Set down exactly, from the records below, the line with "Impressum (466, 1309)" through the line with "General Terms and", and nothing else.

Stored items

*****

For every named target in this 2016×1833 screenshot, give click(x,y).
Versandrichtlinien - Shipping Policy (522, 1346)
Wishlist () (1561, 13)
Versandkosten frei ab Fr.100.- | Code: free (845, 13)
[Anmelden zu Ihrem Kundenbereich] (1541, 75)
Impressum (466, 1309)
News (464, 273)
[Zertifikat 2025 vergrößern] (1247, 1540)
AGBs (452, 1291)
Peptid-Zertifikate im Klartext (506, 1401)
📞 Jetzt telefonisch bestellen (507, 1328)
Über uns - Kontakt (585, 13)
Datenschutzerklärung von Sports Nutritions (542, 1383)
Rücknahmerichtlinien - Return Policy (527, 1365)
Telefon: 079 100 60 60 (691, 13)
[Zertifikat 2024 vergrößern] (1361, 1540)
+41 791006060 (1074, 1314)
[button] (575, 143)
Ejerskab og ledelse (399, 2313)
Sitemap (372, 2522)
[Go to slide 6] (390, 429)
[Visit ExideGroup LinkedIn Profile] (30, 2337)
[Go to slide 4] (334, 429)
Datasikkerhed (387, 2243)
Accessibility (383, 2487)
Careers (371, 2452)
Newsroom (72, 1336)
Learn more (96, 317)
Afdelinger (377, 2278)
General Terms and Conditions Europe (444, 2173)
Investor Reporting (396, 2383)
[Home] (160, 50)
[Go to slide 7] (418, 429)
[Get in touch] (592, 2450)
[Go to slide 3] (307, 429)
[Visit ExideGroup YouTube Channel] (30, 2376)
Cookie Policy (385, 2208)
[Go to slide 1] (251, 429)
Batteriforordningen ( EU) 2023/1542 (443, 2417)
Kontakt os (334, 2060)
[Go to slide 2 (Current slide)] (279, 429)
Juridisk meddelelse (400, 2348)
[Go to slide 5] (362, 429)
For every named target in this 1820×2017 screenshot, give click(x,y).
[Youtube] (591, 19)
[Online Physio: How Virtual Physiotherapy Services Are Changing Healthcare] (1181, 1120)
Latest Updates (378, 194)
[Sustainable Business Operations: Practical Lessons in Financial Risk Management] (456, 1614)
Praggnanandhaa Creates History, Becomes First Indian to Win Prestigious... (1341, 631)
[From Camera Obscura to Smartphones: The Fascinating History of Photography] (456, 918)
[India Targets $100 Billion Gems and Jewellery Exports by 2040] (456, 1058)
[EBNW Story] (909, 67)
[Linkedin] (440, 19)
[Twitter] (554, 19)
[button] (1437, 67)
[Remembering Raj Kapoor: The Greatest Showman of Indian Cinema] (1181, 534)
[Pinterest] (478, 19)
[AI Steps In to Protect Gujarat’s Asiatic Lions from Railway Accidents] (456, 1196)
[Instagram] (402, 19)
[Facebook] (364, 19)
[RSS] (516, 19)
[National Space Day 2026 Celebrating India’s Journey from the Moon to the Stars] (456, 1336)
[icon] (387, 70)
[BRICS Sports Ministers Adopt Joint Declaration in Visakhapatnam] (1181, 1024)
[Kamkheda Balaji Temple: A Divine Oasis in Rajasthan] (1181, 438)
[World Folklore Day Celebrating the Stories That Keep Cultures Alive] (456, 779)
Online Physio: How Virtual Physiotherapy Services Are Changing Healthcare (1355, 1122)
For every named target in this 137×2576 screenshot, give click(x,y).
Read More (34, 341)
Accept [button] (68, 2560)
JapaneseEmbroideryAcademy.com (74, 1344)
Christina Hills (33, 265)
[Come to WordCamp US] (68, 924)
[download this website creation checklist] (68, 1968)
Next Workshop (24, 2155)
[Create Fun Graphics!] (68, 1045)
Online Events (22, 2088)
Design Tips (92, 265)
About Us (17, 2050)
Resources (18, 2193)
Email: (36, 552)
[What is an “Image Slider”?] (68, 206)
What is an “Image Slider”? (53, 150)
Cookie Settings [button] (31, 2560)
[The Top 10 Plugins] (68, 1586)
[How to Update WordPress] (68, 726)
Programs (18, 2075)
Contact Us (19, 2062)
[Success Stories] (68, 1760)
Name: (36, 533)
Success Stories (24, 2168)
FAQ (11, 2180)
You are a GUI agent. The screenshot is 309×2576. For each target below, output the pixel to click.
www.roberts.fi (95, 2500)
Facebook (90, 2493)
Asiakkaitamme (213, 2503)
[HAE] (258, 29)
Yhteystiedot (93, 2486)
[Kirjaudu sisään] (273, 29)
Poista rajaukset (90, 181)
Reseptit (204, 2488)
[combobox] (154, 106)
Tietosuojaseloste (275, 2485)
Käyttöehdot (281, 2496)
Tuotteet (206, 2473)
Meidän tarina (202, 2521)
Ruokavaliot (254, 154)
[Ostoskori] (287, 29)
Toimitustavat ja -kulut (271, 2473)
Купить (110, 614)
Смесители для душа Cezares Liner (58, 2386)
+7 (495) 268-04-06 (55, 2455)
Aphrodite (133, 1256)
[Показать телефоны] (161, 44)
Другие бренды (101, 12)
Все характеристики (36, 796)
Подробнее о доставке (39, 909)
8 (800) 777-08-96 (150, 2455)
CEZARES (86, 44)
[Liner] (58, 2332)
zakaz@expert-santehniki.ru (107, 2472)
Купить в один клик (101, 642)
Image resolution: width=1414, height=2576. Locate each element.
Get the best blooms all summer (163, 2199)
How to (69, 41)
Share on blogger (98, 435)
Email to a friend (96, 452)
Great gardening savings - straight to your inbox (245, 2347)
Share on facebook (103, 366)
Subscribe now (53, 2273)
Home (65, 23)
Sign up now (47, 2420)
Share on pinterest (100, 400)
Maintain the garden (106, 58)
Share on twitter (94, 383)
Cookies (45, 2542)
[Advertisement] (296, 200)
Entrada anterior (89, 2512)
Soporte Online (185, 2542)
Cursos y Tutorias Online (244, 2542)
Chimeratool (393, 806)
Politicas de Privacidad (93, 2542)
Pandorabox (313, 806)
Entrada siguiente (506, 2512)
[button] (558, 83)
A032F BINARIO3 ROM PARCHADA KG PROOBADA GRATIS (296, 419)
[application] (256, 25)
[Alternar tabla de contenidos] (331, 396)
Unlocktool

*****

# Reply to the task:
Impressum (466, 1309)
News (464, 273)
[Zertifikat 2025 vergrößern] (1247, 1540)
AGBs (452, 1291)
Peptid-Zertifikate im Klartext (506, 1401)
📞 Jetzt telefonisch bestellen (507, 1328)
Über uns - Kontakt (585, 13)
Datenschutzerklärung von Sports Nutritions (542, 1383)
Rücknahmerichtlinien - Return Policy (527, 1365)
Telefon: 079 100 60 60 (691, 13)
[Zertifikat 2024 vergrößern] (1361, 1540)
+41 791006060 (1074, 1314)
[button] (575, 143)
Ejerskab og ledelse (399, 2313)
Sitemap (372, 2522)
[Go to slide 6] (390, 429)
[Visit ExideGroup LinkedIn Profile] (30, 2337)
[Go to slide 4] (334, 429)
Datasikkerhed (387, 2243)
Accessibility (383, 2487)
Careers (371, 2452)
Newsroom (72, 1336)
Learn more (96, 317)
Afdelinger (377, 2278)
General Terms and Conditions Europe (444, 2173)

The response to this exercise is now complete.